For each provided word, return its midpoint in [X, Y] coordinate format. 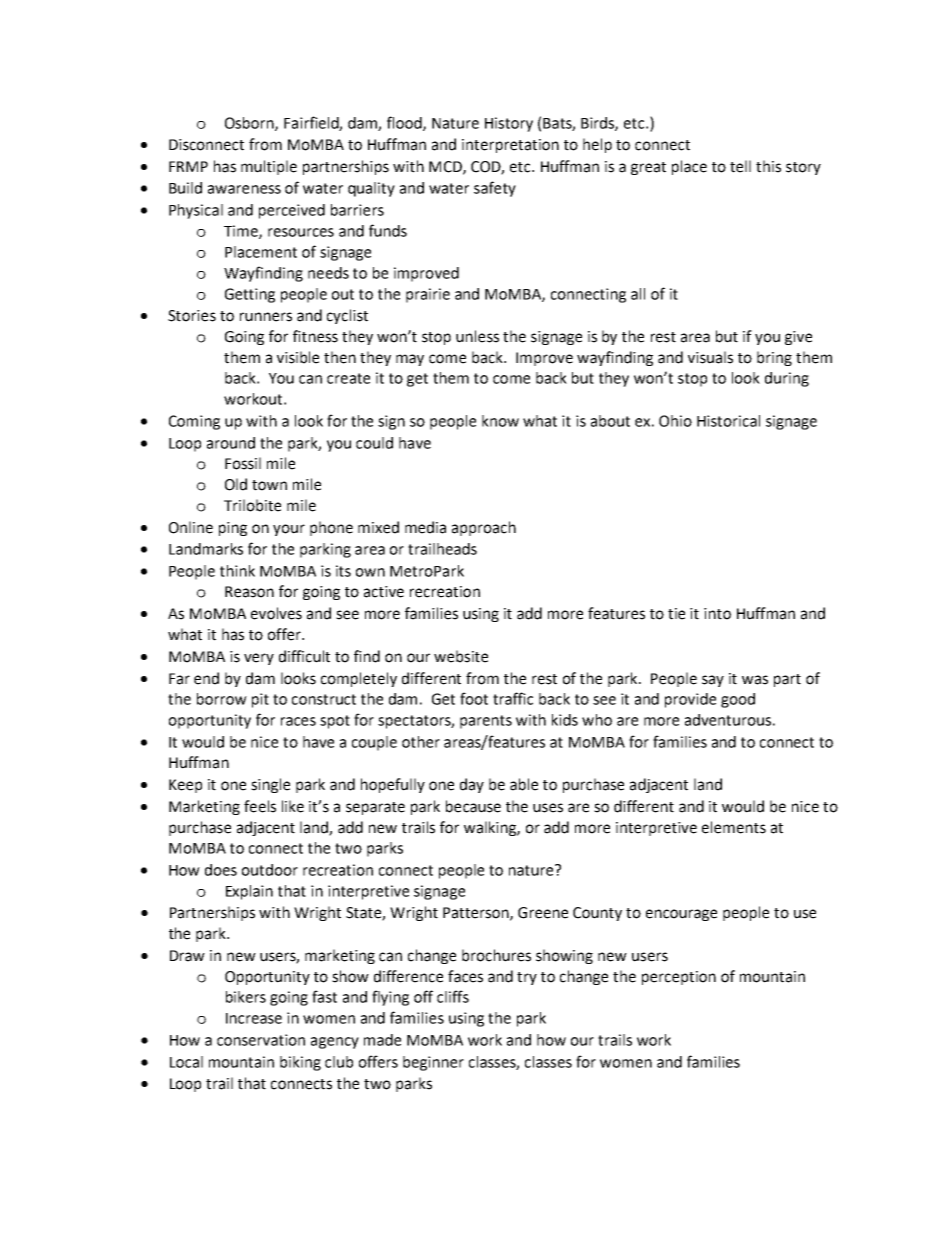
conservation [261, 1040]
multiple [269, 167]
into [717, 614]
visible [298, 357]
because [473, 806]
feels [260, 806]
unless [477, 336]
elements [734, 827]
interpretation [510, 146]
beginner [433, 1063]
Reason [249, 592]
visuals [710, 357]
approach [484, 528]
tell [740, 166]
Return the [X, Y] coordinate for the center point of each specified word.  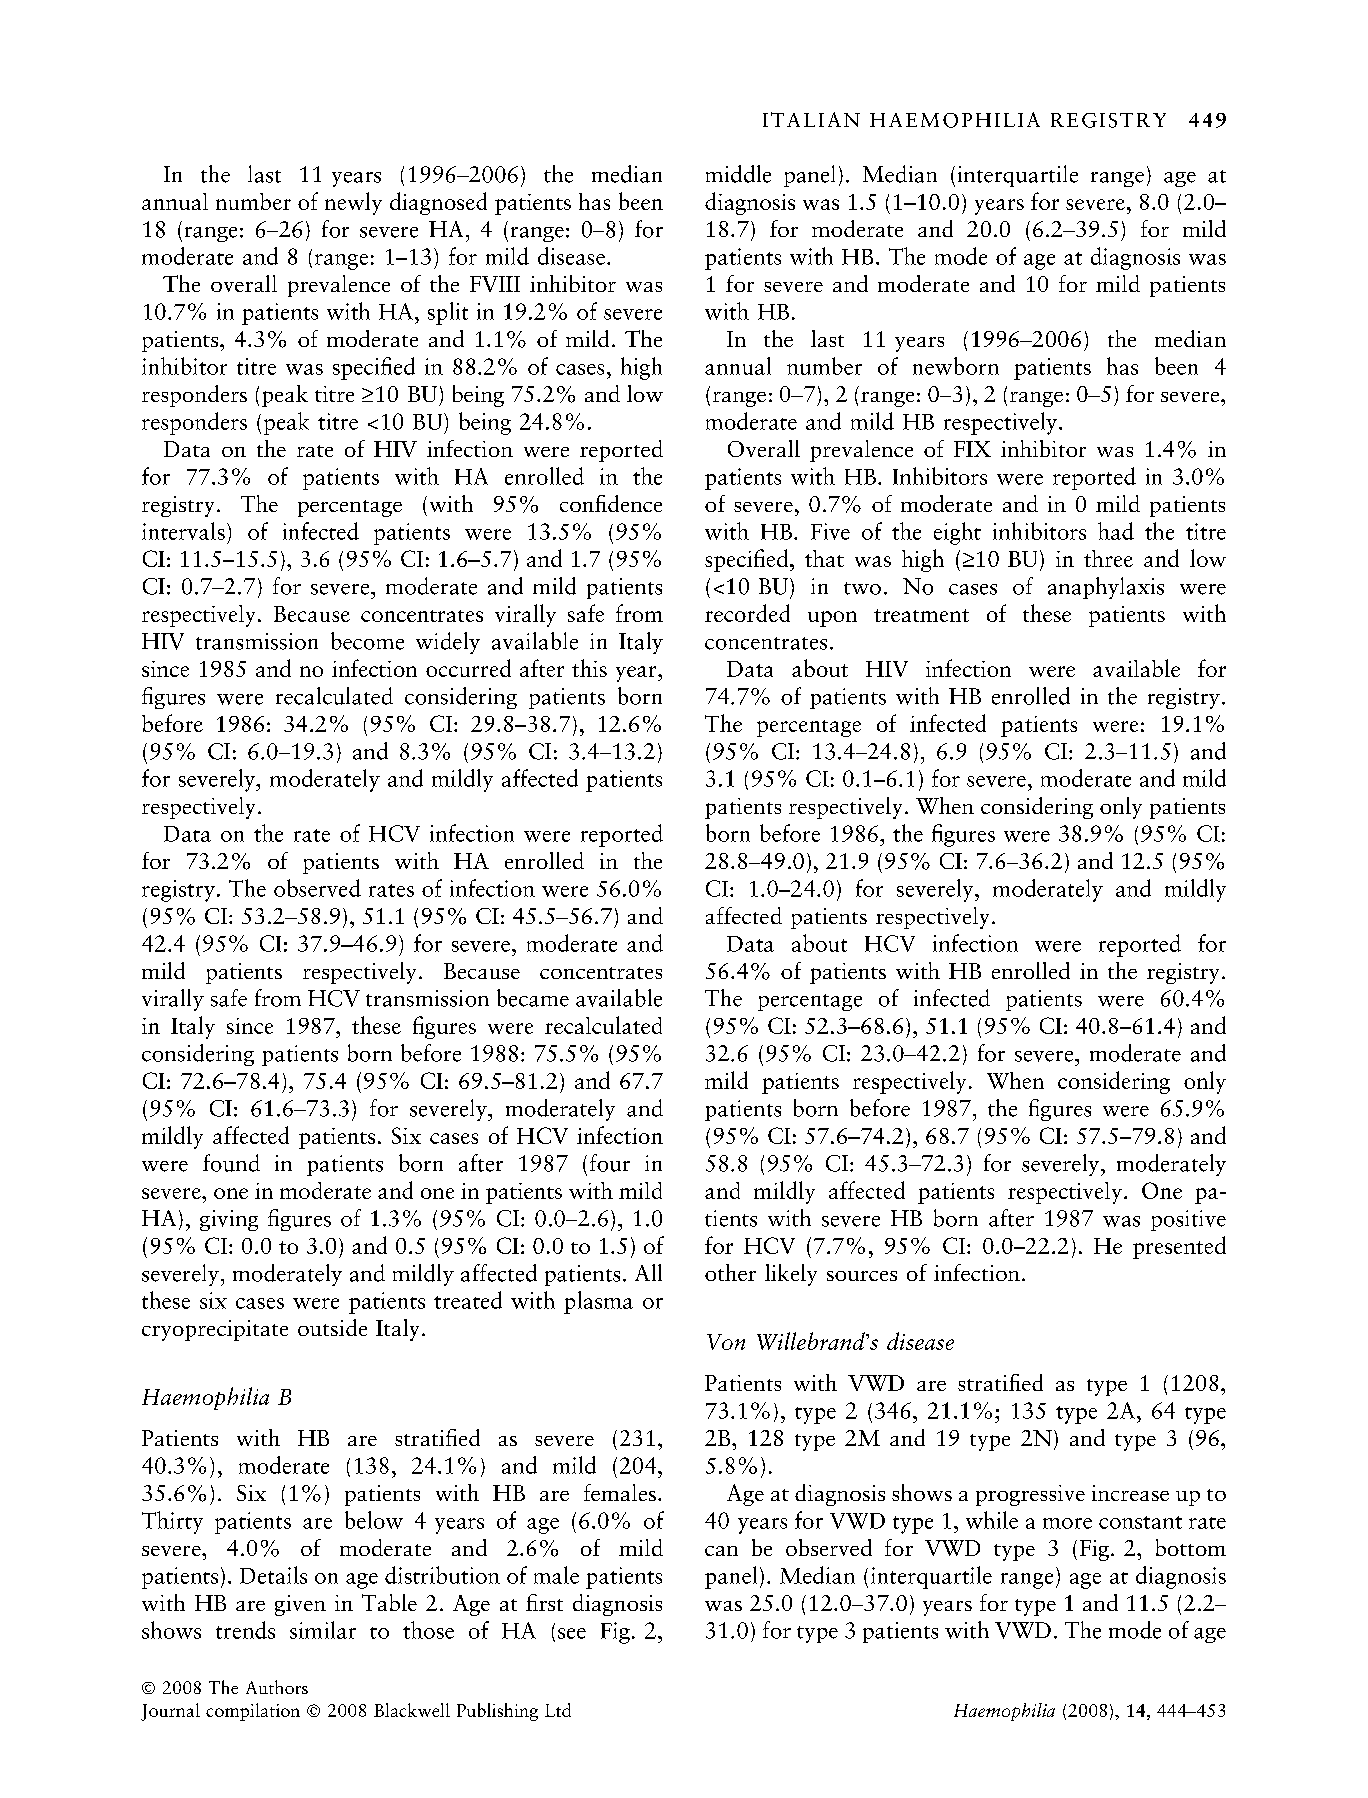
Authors [277, 1687]
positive [1188, 1220]
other [730, 1272]
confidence [611, 503]
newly [353, 203]
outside [332, 1327]
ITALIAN [811, 119]
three [1108, 558]
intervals [183, 531]
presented [1179, 1247]
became [533, 998]
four [610, 1163]
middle [738, 174]
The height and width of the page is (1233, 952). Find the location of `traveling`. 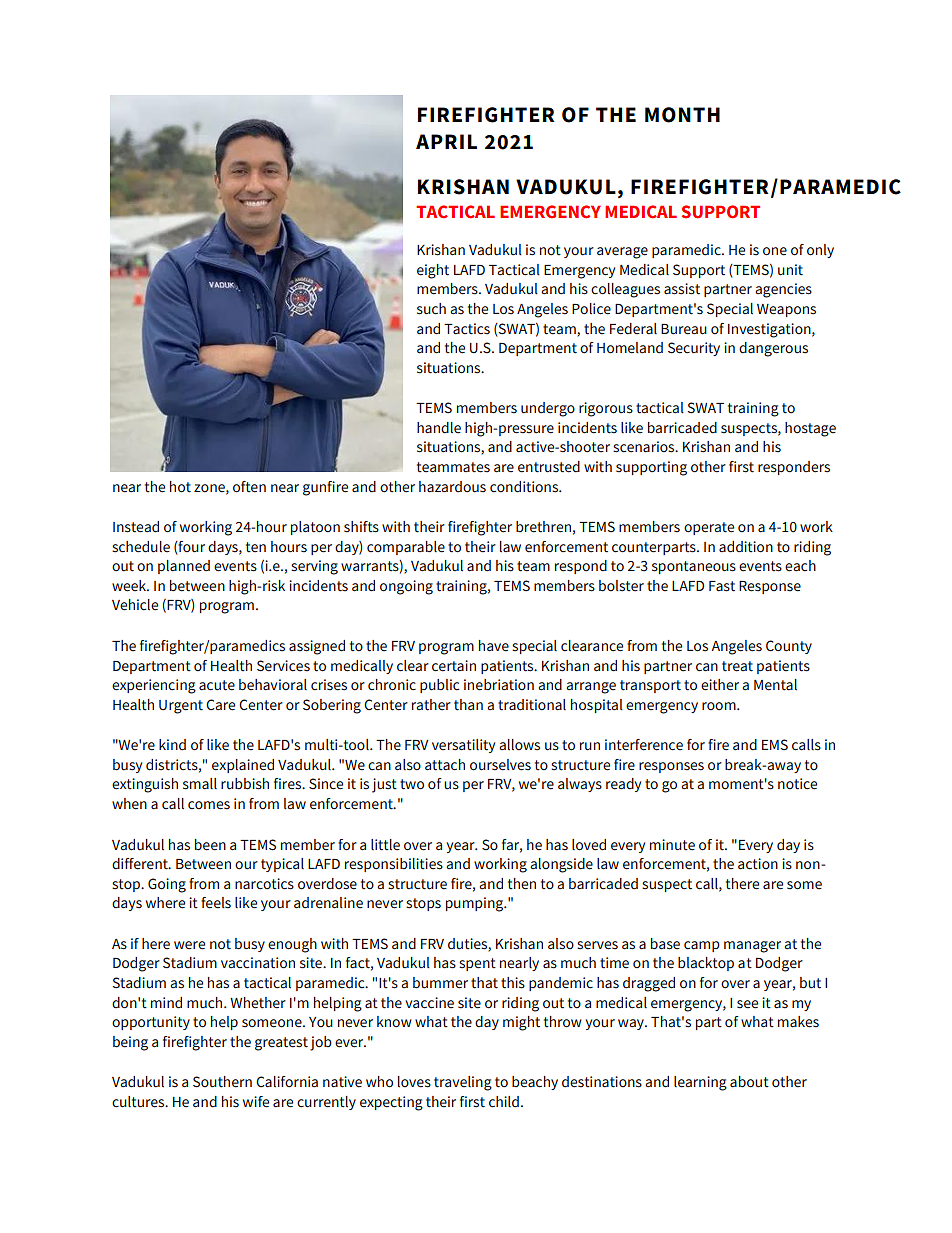

traveling is located at coordinates (463, 1083).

* * * * * * * * *

**Problem**
Rewrite the listing with every instance of "word" changed to "term" and everything else left as it is. Omit the pictures.

**Response to the task**
For each provided term, return its midpoint in [X, Y] coordinate format. 
conservation [261, 1040]
multiple [269, 167]
into [717, 614]
visible [298, 357]
because [473, 806]
feels [260, 806]
unless [477, 336]
elements [734, 827]
interpretation [510, 146]
beginner [433, 1063]
Reason [249, 592]
visuals [710, 357]
approach [484, 528]
tell [740, 166]
Return the [X, Y] coordinate for the center point of each specified term.  
Authors [277, 1687]
positive [1188, 1220]
other [730, 1272]
confidence [611, 503]
newly [353, 203]
outside [332, 1327]
ITALIAN [811, 119]
three [1108, 558]
intervals [183, 531]
presented [1179, 1247]
became [533, 998]
four [610, 1163]
middle [738, 174]
The height and width of the page is (1233, 952). Find the location of `traveling`. 

traveling is located at coordinates (463, 1083).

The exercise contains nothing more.